* EXPLORE THE MATERIAL:
a – In what year was the building of the school described in the text about English Language School "Geo Milev" constructed?
b – Print, without any changes, the part of the text about English Language School "Geo Milev" that opens with the words containing "Established in 1963" and closes with "Associated Schools Project.".
c – Proceed with the text about English Language School "Geo Milev" from the point where it stops.

(READING TEXT begins)

English Language School "Geo Milev" is a state educational institution located in Ruse, Bulgaria providing secondary education with a special emphasis on English studies.

Established in 1963 in a building protected as a cultural heritage of local importance by the Ministry of Culture of Bulgaria, it is among the top prestigious high schools in Ruse and on a national scale.

The school is an accredited member of the UNESCO Associated Schools Project.

== History ==
English Language School "Geo Milev" offers a historical tradition of excellence in preparing young students in foreign language studies since the beginning of the 20th century. The building was constructed in 1908 by the Italian architect professor Mariano Pernigoni for the purposes of the French Catholic School with a boarding house „Notre dame de sion“. The aims of the school, managed by the religious order of Notre Dame de Sion, with divisions in 24 countries around the world, were solid education, proper behavior and forming a character in the spirit of the Christian virtues. Teachers at the French Catholic School were Catholic nuns. The education of the girls was carried out in French and organized into small classes with up to 10 students, but varied in ethnic and multicultural composition – besides wealthy Bulgarians, there were also Jews, Turks, Armenians, Czechs, Austrians, and Belgian students. With the Bulgarian coup d'état of 1944, the country entered the Soviet sphere of influence and the school was closed down until 1963, when it resumed its activities as the nowadays known English Language School "Geo Milev". At present, the high school admits students in 4 classes with intensive studies of English and a second foreign language - French, German or Russian.

(READING TEXT ends)
(MATERIAL SHOWN begins)

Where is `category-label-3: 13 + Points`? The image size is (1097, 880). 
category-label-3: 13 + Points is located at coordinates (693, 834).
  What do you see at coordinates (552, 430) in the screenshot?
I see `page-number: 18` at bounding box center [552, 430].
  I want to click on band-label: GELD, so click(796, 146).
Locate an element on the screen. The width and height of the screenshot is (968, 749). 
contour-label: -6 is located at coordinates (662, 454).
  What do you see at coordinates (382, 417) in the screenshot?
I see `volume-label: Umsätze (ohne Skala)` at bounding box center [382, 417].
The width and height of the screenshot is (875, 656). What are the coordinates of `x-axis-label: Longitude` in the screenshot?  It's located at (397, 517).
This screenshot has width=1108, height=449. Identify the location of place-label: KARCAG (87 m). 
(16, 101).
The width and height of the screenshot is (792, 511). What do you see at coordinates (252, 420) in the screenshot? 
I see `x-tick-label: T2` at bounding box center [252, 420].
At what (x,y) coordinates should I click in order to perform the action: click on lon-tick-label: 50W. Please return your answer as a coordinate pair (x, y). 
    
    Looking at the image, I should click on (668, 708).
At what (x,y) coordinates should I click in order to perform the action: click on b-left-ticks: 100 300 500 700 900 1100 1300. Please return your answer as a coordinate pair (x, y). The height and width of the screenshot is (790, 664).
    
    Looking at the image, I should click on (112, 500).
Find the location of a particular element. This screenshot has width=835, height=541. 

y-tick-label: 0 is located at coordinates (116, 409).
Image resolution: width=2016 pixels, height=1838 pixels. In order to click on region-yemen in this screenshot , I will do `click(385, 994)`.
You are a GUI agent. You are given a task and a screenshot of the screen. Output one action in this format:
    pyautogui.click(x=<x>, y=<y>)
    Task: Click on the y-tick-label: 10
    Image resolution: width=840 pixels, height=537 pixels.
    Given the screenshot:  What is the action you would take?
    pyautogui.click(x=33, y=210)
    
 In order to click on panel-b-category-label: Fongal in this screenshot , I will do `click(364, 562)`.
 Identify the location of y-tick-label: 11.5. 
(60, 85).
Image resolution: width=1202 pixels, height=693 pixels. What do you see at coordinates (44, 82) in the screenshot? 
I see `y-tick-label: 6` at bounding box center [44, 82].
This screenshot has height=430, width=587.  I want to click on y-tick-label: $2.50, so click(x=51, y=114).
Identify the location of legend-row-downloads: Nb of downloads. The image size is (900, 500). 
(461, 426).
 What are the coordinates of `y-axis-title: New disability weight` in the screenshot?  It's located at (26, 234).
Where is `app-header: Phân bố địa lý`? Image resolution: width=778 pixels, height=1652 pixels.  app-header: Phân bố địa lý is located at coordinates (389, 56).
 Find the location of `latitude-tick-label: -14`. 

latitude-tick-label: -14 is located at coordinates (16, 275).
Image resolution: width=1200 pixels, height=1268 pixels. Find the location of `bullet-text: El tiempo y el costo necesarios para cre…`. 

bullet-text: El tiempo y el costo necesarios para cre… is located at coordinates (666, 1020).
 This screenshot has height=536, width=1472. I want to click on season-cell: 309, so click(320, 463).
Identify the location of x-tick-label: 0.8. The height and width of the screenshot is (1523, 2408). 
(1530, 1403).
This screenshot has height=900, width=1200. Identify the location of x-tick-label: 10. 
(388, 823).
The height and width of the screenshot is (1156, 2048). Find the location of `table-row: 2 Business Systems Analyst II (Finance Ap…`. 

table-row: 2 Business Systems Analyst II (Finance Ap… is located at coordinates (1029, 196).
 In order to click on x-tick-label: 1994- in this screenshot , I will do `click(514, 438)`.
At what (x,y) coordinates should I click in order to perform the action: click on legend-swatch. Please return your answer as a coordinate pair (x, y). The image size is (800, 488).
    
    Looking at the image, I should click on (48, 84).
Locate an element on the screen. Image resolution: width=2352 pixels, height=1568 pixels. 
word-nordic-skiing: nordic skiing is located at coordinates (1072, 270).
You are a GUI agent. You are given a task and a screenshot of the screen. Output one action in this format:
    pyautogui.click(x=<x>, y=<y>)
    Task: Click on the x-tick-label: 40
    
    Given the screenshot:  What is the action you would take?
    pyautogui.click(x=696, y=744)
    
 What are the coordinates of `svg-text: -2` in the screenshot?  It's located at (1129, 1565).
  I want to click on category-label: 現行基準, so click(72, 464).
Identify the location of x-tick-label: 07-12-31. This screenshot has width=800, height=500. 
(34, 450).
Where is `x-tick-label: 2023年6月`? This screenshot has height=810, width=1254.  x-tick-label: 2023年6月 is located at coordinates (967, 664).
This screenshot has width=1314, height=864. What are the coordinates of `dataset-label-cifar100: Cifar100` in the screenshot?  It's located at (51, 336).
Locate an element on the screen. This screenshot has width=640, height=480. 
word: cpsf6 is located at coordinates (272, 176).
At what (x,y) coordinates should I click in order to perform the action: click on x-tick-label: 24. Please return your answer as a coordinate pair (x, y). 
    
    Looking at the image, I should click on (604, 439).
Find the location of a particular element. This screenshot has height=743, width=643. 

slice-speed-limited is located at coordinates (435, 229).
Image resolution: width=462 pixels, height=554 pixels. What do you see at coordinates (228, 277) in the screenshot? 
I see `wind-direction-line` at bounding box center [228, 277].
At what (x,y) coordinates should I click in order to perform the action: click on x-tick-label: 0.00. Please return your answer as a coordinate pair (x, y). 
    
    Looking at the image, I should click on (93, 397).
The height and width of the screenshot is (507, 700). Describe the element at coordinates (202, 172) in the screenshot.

(MATERIAL SHOWN ends)

* TASK-BY-TASK ANSWERS:
a – 1908

b –
Established in 1963 in a building protected as a cultural heritage of local importance by the Ministry of Culture of Bulgaria, it is among the top prestigious high schools in Ruse and on a national scale.

The school is an accredited member of the UNESCO Associated Schools Project.

c –
== Notable alumni ==
The graduates of ELS „Geo Milev“ enjoy a academic and professional realization.

Notable alumni of the high school are:
- Martin Ivanov Minister of Culture of the Republic of Bulgaria in the Government of Georgi Bliznashki. Currently an advisor of former president Rosen Plevneliev.
- Ivan Georgiev Petrov – Bulgarian-American physicist, specializing in thin films, surface science, and methods of characterization of materials. Past president of the American Vacuum Society.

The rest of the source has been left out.